_Aim of the task:_
Reproduce, word for word, the part of the discussion about reconciling with abusive parents that runs from "parents are people" up to and including "my entire life.".

_Source document:_

-----

So I’ve been recommended this book soooo many times by friends, therapists, etc. I’ve started reading it and I just cannot get past this part where he’s talking about parents and he says ““Even if you have the sense that you’d rather chew a handful of thumbtacks than warm to your parents, this step cannot be bypassed, no matter how long it takes” This just feels ridiculous to me. My parents are exceptionally horrible people who manipulate, abuse, and take advantage of anyone and me especially. But here I’m being told that the key to truly experiencing joy, life, or deep relationships is to expose my self to my parents presence which will most likely cause more trauma. Like wtf do I even do with that. My decision to cut them from my life was literally one for my own health
“Some parents can’t be reconciled with, without further abuse” omg thank you! I needed to hear that fr. It’s so hard sometimes when a lot of there resources out there are for coping with less severely abusive childhoods where reunification can be beneficial to both parties.
I agree. Personally I think anything talking about reconciliation should be targeted towards abusive parents, regardless of how severe the abuse is. Their victims shouldn't be tasked with work that is the parents' responsibility.
His phrasing really bothered me too. I have a perfectly fulfilling life, without my parents, thank you very much. It's so weird.
I was curious and looked at some reviews online and found this one, which really supports what you're saying:
Like another reviewer who wrote "avoid if you've overcome a toxic family", I think this book does not serve them well or anyone who was abused or severely neglected by primary caregivers, at least not initially in their healing process (and maybe not at all).
Imagine this advice being given in other abusive situations!
ugh.
parents are people first. no special treatment.
My therapist is a trauma specialist with a PhD and he has told me to get MORE distant with my one living parent . Not less. He's told me so much about how interacting with her has and continues to affect me for the negative. And a lot of my growth has necessitated me breaking from the enmeshment prison she has had me in for my entire life.
My therapist also encourages me to not self harm doing damaging things just to please society, book authors, or whatever. He says I don't owe them anything and that I need to put myself first. I don't need to be any more loving and accepting of terrible people who exhibit terrible behavior that has a terrible effect on me. He says I've done way too much of that and it's time to set up some non-negotiable boundaries and look out for me first and foremost. People being allowed in close to me is a priviledge and not a right.
Thank you for this comment. This helps a lot.
You're welcome 💜
I can accept that there are valid reasons that my parents are how they are, but they are still the same people who caused me irreparable harm and I'm too busy with my own healing to attend to them. They can get fucked for all I care.
Ooh, I'm very grateful I saw this, I've considered buying in the past and now I won't! Any book that says having empathy for your parents is necessary is one I immediately throw away. Very f*cking irresponsible, you don't tell readers to go warm to their abusive ex either.

-----

_Information given:_
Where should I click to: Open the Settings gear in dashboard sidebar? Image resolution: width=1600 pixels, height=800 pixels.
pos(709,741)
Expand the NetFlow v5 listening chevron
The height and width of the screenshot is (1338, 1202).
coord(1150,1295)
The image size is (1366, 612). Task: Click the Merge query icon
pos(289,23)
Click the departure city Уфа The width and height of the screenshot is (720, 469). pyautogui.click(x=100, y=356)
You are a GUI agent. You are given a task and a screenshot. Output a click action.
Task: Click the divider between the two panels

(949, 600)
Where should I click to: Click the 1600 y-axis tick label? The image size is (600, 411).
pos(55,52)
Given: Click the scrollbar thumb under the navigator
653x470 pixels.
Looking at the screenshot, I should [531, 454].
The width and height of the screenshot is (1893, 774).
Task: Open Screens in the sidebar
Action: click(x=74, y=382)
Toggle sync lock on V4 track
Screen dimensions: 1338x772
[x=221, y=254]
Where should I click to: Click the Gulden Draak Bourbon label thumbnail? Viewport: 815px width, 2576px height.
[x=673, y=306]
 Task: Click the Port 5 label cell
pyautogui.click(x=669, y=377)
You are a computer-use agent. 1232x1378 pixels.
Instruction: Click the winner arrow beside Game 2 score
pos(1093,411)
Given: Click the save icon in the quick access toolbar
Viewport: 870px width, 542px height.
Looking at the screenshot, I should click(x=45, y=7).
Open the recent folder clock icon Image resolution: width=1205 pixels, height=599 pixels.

-----

_Exercise answer:_
parents are people first. no special treatment.
My therapist is a trauma specialist with a PhD and he has told me to get MORE distant with my one living parent . Not less. He's told me so much about how interacting with her has and continues to affect me for the negative. And a lot of my growth has necessitated me breaking from the enmeshment prison she has had me in for my entire life.